Intertwined with the downtown area is the verdant campus of Bridgewater State University, which is well worth a visit on foot for architecture and leafy walkways.
At the turn of the 20th century Bridgewater was a manufacturing center, and intriguing vestiges of these factories, wrecked by the 1938 New England Hurricane, are preserved at parks and conservation areas.
1. Bridgewater Center
Bridgewater has a pretty downtown area, anchored by the Central Square, which is a narrow band of tree-shaded grass, framed by handsome old buildings.
Take a moment to admire the Greek Revival Old Town Hall (1843), the New Jerusalem Church (1871), Central Square Congregational (1821), and the magnificent former Bridgewater Academy building (1868), which has since become the new town hall, fronted by a fountain.
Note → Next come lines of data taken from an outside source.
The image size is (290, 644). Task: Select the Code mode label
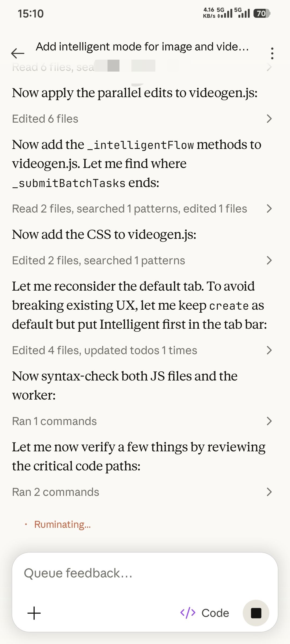[x=215, y=613]
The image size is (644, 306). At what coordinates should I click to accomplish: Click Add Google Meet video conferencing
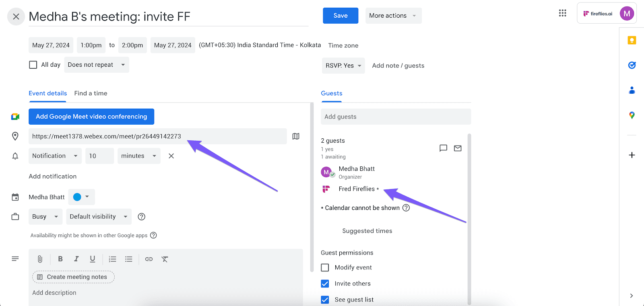click(91, 117)
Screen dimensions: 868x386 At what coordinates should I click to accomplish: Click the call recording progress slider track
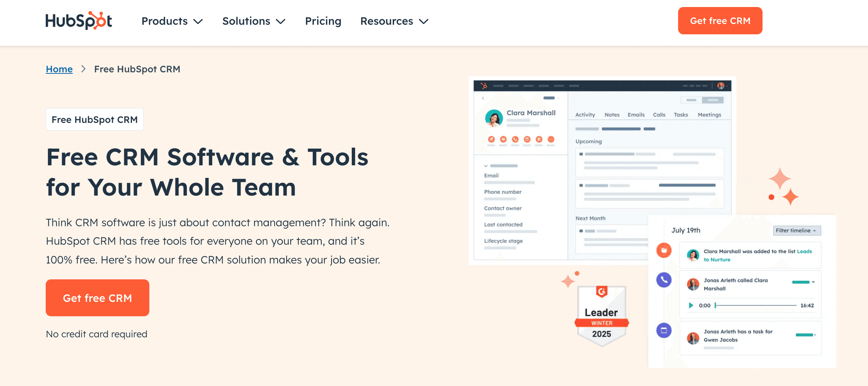click(756, 306)
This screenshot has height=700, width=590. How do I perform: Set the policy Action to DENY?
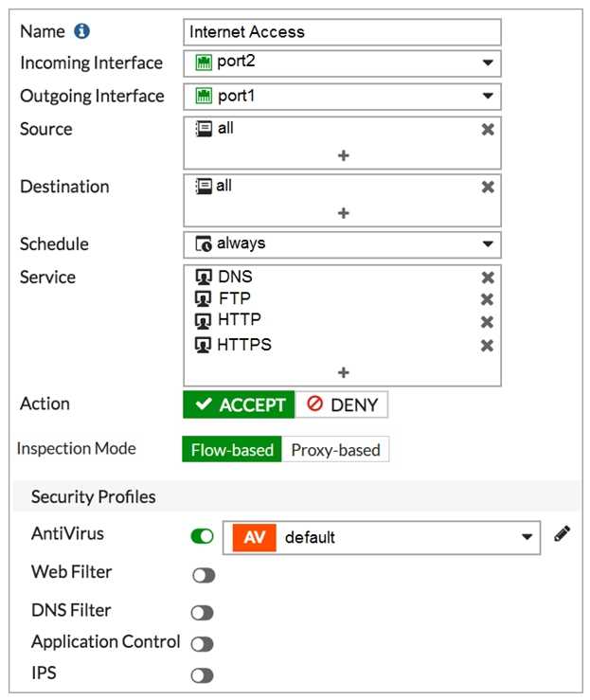click(342, 405)
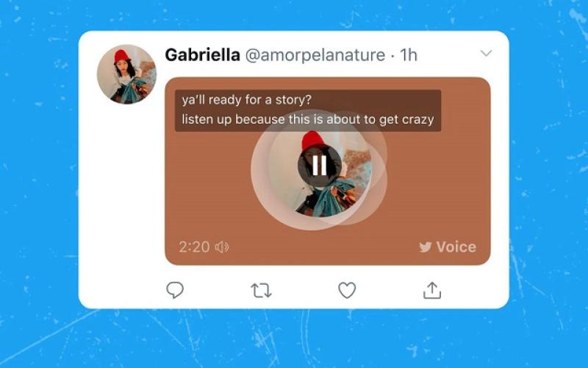
Task: Open the share icon menu
Action: point(432,290)
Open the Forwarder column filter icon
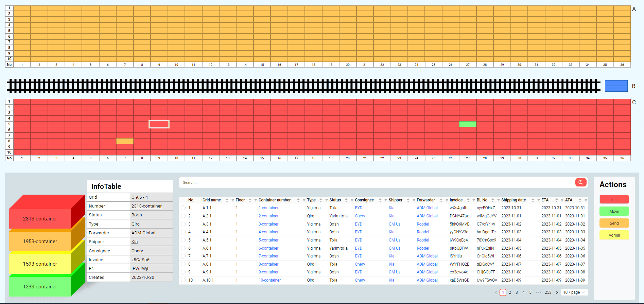 447,200
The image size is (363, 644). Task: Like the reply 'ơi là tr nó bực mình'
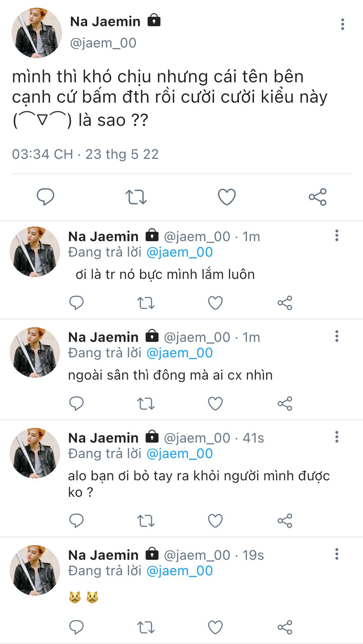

On Central Square, Broad Street and Summer Street there’s a small but strong collection of cafes and eateries for sandwiches, pizza, Chinese, breakfast food, pub grub and sweet treats.
On Thursday evenings in summer, be sure to catch Bridgewater Music Alley, with family-friendly live performances, children’s entertainment and food vendors.
2. Prisco’s Market & Deli
Located off Route 18 in Bridgewater, Prisco’s Market & Deli has a name that doesn’t quite indicate how much there is going on here.
Yes, there’s a mouth-water menu of hot and cold sandwiches (the meatball sub is a local star), as well as salads, wings, pizzas, calzones and fried dough, all complemented by a roadside ice cream stand for soft serve and hard serve, floats and Italian ice.
But this is also a family attraction, with 18 holes of mini golf, batting cages, basketball courts and a charming gift shop.
3. Bridgewater State University
On its east side, Bridgewater Center merges with Bridgewater University, so a walk around town can seamlessly become a tour of the leafy campus.
The largest of nine state universities in Massachusetts, this institution was founded in 1840 and among its famous alumni are WWE wrestler T-Bar (Christopher Dijack), TV conservationist Jeff Corwin and actor Robert Stack (1919-2003).
The campus is easy to get around on foot and is a quaint delight for its brick architecture, ample greenery and tree-lined paths.
You can check out an exhibit at the Anderson Art Gallery in the Art Center building dating back to 1904, while there’s a small museum dedicated to Abraham Lincoln in the Clement C. Maxwell Library.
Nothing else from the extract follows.